[Start of section]

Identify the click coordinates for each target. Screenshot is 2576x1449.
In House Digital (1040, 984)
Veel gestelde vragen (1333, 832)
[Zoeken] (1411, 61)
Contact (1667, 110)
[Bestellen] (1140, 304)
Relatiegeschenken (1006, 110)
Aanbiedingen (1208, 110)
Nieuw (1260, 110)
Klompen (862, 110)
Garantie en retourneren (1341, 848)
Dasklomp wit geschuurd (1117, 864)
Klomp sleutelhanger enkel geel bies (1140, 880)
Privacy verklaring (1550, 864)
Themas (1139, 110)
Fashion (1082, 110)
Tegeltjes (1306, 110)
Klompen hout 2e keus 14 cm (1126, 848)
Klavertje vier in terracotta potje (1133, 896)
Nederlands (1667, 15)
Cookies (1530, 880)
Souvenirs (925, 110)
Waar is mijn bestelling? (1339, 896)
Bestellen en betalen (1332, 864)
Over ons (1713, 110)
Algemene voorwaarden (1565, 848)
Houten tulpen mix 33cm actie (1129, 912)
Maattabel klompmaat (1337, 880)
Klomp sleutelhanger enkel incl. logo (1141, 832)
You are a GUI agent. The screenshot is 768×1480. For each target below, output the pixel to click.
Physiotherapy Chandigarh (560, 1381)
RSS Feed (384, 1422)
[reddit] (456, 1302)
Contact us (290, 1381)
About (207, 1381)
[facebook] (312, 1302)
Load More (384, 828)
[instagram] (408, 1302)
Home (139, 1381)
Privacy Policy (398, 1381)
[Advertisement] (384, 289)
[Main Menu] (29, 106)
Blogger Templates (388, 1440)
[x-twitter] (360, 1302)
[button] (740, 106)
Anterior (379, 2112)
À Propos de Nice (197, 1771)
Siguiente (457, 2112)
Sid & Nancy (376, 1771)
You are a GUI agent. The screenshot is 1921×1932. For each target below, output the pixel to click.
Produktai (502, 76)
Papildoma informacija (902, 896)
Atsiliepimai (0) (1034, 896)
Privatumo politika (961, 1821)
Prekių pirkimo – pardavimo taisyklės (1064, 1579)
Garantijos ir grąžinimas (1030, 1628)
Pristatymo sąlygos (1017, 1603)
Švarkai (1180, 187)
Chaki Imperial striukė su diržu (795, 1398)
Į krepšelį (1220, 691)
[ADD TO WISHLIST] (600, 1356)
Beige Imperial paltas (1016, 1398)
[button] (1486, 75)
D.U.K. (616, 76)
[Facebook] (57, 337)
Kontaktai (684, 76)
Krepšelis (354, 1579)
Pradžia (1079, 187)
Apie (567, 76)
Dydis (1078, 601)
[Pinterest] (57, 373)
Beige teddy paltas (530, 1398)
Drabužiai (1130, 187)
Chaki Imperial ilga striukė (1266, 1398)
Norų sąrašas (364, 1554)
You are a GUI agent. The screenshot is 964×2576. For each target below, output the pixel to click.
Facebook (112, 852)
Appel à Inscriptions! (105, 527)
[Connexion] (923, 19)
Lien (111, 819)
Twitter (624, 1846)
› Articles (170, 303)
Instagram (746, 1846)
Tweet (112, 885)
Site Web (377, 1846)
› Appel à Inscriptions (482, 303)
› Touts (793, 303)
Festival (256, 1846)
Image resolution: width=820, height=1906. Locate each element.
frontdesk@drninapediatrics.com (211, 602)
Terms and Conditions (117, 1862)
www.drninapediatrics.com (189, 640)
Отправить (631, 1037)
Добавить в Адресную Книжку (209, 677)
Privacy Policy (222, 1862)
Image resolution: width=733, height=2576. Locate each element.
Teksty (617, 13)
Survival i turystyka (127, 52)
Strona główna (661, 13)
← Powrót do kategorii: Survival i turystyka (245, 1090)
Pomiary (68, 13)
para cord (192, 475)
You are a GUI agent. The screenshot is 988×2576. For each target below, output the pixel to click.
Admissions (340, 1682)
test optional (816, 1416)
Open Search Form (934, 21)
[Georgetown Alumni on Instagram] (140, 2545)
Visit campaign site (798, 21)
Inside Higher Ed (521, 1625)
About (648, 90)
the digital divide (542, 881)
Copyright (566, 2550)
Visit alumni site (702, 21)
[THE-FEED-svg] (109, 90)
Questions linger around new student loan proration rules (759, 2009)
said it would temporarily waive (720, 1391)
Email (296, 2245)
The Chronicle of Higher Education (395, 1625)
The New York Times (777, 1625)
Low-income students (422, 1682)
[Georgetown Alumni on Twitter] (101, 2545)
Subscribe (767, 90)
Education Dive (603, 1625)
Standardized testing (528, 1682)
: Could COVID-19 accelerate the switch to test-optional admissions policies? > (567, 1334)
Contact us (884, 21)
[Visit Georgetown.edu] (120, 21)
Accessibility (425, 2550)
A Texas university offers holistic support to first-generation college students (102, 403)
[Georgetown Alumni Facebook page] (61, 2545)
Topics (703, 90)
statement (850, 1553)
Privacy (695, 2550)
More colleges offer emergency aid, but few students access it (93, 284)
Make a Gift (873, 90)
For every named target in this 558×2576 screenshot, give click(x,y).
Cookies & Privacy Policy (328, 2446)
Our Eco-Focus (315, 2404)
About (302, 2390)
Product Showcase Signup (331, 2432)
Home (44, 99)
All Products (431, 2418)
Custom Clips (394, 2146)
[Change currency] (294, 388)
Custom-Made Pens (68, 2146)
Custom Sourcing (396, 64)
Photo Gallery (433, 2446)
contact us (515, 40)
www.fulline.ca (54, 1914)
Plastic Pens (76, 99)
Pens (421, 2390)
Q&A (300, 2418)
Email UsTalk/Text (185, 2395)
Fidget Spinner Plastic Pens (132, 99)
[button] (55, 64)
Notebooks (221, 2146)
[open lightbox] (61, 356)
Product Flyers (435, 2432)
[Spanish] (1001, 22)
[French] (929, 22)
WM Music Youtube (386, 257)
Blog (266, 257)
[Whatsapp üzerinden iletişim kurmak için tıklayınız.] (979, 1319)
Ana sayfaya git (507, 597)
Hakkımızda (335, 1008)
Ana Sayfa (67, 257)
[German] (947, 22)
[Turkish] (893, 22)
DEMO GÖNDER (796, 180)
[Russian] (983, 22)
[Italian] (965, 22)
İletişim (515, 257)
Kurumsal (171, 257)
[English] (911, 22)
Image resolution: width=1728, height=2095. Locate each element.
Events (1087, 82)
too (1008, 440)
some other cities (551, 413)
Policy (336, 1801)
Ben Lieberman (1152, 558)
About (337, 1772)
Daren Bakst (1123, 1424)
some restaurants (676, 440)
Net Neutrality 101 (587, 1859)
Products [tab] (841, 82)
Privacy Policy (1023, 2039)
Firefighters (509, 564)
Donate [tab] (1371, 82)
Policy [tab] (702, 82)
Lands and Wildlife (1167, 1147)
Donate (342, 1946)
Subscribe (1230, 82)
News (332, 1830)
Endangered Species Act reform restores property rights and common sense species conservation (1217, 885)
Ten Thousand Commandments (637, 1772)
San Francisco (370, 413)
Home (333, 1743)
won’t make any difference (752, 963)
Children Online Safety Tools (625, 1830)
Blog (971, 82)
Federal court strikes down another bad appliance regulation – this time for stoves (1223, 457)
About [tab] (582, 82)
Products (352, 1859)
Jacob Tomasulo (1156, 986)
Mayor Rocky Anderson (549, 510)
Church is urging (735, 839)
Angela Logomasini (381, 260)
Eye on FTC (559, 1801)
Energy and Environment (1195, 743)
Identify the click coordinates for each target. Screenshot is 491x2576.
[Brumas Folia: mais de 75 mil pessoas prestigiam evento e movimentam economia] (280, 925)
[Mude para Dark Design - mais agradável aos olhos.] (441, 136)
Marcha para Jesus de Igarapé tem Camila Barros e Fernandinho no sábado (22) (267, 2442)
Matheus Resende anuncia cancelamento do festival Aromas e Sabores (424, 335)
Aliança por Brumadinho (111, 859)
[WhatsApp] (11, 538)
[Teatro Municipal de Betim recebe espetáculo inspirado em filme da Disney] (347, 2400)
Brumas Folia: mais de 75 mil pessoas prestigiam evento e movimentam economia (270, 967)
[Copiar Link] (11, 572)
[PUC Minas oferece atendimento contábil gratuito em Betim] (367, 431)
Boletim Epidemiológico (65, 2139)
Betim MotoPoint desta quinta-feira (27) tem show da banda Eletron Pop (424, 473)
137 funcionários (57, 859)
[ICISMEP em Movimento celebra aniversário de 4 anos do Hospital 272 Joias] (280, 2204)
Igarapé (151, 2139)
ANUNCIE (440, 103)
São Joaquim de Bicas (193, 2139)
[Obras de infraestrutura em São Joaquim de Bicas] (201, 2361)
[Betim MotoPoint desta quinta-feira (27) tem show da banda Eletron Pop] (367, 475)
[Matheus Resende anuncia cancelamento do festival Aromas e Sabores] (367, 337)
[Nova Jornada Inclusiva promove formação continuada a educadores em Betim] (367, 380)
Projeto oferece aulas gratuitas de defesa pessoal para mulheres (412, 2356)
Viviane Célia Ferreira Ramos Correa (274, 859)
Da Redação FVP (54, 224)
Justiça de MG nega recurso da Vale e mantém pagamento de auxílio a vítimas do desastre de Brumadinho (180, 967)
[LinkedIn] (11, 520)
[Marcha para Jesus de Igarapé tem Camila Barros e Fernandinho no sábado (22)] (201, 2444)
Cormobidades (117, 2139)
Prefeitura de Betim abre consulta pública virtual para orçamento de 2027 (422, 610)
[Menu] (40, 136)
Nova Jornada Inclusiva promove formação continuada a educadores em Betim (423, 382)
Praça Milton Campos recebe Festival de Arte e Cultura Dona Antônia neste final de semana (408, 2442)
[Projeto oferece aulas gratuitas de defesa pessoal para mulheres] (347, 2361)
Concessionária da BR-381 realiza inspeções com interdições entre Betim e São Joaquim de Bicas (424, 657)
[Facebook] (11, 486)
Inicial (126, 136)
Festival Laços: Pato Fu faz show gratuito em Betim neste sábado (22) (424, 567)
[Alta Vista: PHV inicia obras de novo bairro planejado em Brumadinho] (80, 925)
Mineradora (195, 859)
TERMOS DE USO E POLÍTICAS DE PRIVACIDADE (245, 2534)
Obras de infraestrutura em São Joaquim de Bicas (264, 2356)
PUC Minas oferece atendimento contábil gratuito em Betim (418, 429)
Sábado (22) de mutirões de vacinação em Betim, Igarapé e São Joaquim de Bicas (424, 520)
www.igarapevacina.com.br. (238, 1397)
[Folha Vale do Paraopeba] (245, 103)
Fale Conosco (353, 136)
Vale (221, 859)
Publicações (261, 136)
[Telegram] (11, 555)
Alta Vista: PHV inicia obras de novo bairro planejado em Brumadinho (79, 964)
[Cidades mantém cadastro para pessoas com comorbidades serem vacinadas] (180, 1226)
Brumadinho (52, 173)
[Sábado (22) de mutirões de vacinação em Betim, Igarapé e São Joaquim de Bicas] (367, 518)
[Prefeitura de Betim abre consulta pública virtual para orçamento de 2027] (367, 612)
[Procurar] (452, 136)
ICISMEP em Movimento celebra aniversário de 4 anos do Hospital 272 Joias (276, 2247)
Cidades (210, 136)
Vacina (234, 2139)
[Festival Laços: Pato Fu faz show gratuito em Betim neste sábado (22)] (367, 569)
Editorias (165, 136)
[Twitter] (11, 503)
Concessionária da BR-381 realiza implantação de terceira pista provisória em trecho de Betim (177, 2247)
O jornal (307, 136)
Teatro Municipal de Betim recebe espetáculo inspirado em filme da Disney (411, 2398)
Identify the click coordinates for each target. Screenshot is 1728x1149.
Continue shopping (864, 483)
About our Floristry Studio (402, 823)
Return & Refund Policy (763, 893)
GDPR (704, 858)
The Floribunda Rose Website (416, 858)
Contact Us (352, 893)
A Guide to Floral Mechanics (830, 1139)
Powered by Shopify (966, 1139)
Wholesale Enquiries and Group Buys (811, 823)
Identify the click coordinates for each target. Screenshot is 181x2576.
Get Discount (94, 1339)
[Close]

[End of section]

WHAT NEEDS TO BE DONE
Each line in the entries above, starting at the line with "Terms and Conditions (117, 1862)" and ending at the line with "turystyka (245, 1090)", is to be printed exactly, and only those lines.

EXERCISE OUTPUT
Terms and Conditions (117, 1862)
www.drninapediatrics.com (189, 640)
Отправить (631, 1037)
Добавить в Адресную Книжку (209, 677)
Privacy Policy (222, 1862)
Image resolution: width=733, height=2576. Locate each element.
Teksty (617, 13)
Survival i turystyka (127, 52)
Strona główna (661, 13)
← Powrót do kategorii: Survival i turystyka (245, 1090)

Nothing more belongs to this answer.